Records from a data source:
· · · ·

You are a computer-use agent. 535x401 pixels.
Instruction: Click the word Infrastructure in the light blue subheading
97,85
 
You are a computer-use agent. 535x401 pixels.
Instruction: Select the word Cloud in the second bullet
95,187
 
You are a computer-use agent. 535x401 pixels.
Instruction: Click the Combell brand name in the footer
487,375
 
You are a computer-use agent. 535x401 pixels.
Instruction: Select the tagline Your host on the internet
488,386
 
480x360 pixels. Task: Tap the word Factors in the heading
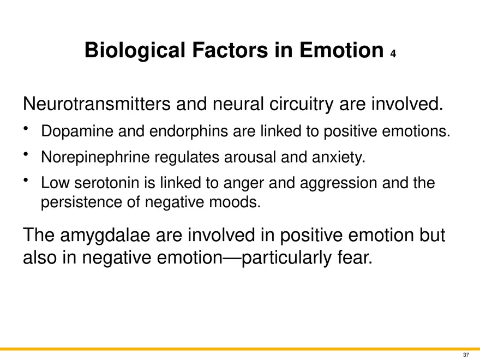[230, 50]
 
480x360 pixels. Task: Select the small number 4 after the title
[393, 54]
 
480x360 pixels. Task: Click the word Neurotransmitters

· · · ·

Given problem:
Write out all the records above again, swapping "computer-use agent" for "screen navigation assistant" everywhere it appears and leaving the rest unchanged. Omit the pictures from your answer.

Response for this exercise:
You are a screen navigation assistant. 535x401 pixels.
Instruction: Click the word Infrastructure in the light blue subheading
97,85
 
You are a screen navigation assistant. 535x401 pixels.
Instruction: Select the word Cloud in the second bullet
95,187
 
You are a screen navigation assistant. 535x401 pixels.
Instruction: Click the Combell brand name in the footer
487,375
 
You are a screen navigation assistant. 535x401 pixels.
Instruction: Select the tagline Your host on the internet
488,386
 
480x360 pixels. Task: Tap the word Factors in the heading
[230, 50]
 
480x360 pixels. Task: Select the small number 4 after the title
[393, 54]
 
480x360 pixels. Task: Click the word Neurotransmitters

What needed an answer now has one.